Try to keep your CV to no more than two pages. If it’s any longer it either looks like you’ve not consolidated (See previous tip), that you’ve got a history of leaving jobs (i.e. You have a number of jobs that you’ve left) or that your font size is too large. You need to remember that anything that takes up more than two pages isn’t likely to get a response because people are less likely to be interested in reading through a huge CV. Also as well, you want your CV to be as short and sweet as possible. Also if your CV is too large a file (If uploading online) then it means you need to chop and change it. This is the same as what can happen if people are writing their UCAS Application as well.
Less is More
Be careful about what jobs you list on your CV. If you work in a sales environment for instance, it is an industry that is quite notorious for a large turnover of staff so you need to think if the job you only had for two weeks for example, is relevant. If you’ve left a number of jobs it can reflect poorly on you and can look as though you don’t stay around for very long so you may want to think about what jobs you’d like to include on your CV before you actually put them on the CV.

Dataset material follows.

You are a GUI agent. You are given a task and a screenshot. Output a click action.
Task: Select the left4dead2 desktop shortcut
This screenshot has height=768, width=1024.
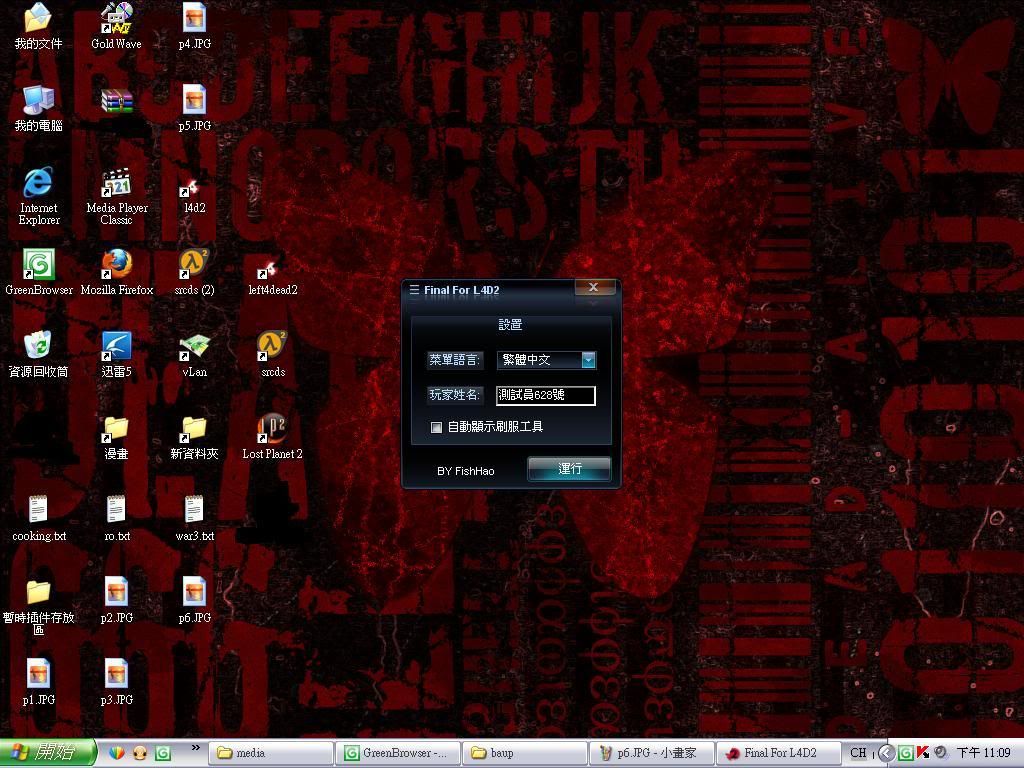click(272, 265)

Probably the easiest and the most obvious thing that we can say really when it comes to your CV. Every lie gets found out eventually and companies have a way of finding these things out. Don’t say that you were the top seller in your last company if you know full well that you weren’t. The person reading your CV will check it out and it can lead to Apprentice-esque outbursts from your interviewers wondering why you’ve lied to them, these always come out in interviews and if you had a university interview, you’ll be aware just how much fact-checking people can do! Just tell the truth.
Positivity is Key
Don’t ever reflect negatively on your previous experience(s). The person reading your CV would like to see what you learned from your other job, not the negative experiences you had there. It can also look ungrateful, for your time spent there. You have to remain objective, professional and be thankful for the experience that you gained from your time there. Never ever bad-mouth old employers or old experiences, it can look very petty indeed,
Make sure that the presentation of your CV is good. If it is a CV that has been squashed together then it will look like you haven’t made much of an effort. You have to remember that the CV you’re making has to be enticing for the person reading it and has to be easy for them to read once they start. If you haven’t formatted it correctly then it can also look like you haven’t made an effort and it looks like you don’t care about the content of your CV, which is absolutely not the feeling that you want to be giving off.

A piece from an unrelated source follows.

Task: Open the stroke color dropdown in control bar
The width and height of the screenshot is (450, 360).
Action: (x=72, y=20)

Make sure that your CV is tailored to the role that you’re applying for. If you’re applying for a sales role then it would be good if the content that you have is more focused on the interest that you have in that job, and then change the content for when you’re applying for a different role. This also shows that you care and maintain the CV well and that will always impress employers.
Font and Size
There isn’t too much to this one other than pick a good font and size. The font you use should be something that is easy to read, something that doesn’t either make all of your words capitals or something that puts your words in cursive as this makes it almost impossible to read your content. Pick a good size too, if your size is too big then it will exceed the page count (which we’ve covered above) and if it’s too small then people can’t read it, we recommend that you take a look at examples online and see what is best for your CV as well.

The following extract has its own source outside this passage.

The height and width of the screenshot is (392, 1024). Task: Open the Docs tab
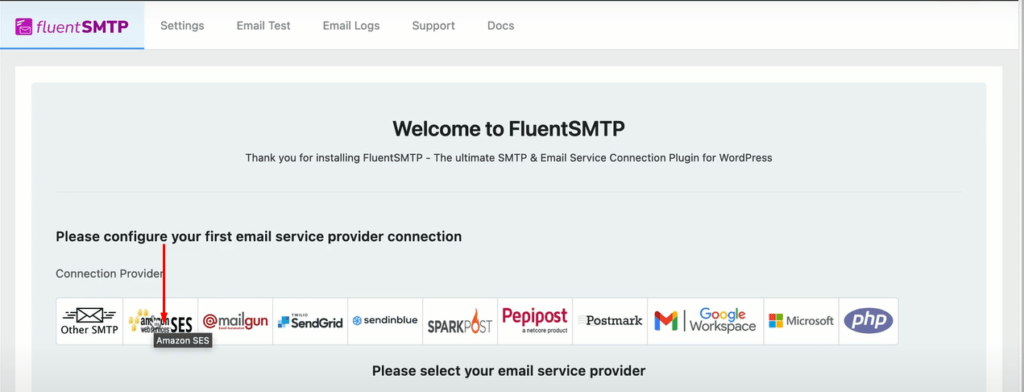501,26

You’d be surprised just how many people forget their contact information! It’s the most important thing of the whole CV and people forget it so much. The best contact details to have are your name, address, e-mail address, mobile phone number, home telephone number and your postcode. If these are left out then how will your potential employer get in contact with you? How will they know who you are? And more importantly how will they let you know you’ve been successful? Make sure that the information is all there and is available for people to see.
So there you have it! The best tips for writing your CV. Make sure you consolidate, keep your CV on two pages, tailor your CV around the job you’re applying for, think about what you’re listing, don’t lie on your CV, be positive, work on the presentation, pick a good size and font and most importantly of all, make sure that your contact details are on there!
For any more advice for writing a CV or for anything else then check out University Compare, a university comparison website that compares over 36,000 courses across 425 institutes.
Thanks for reading and good luck!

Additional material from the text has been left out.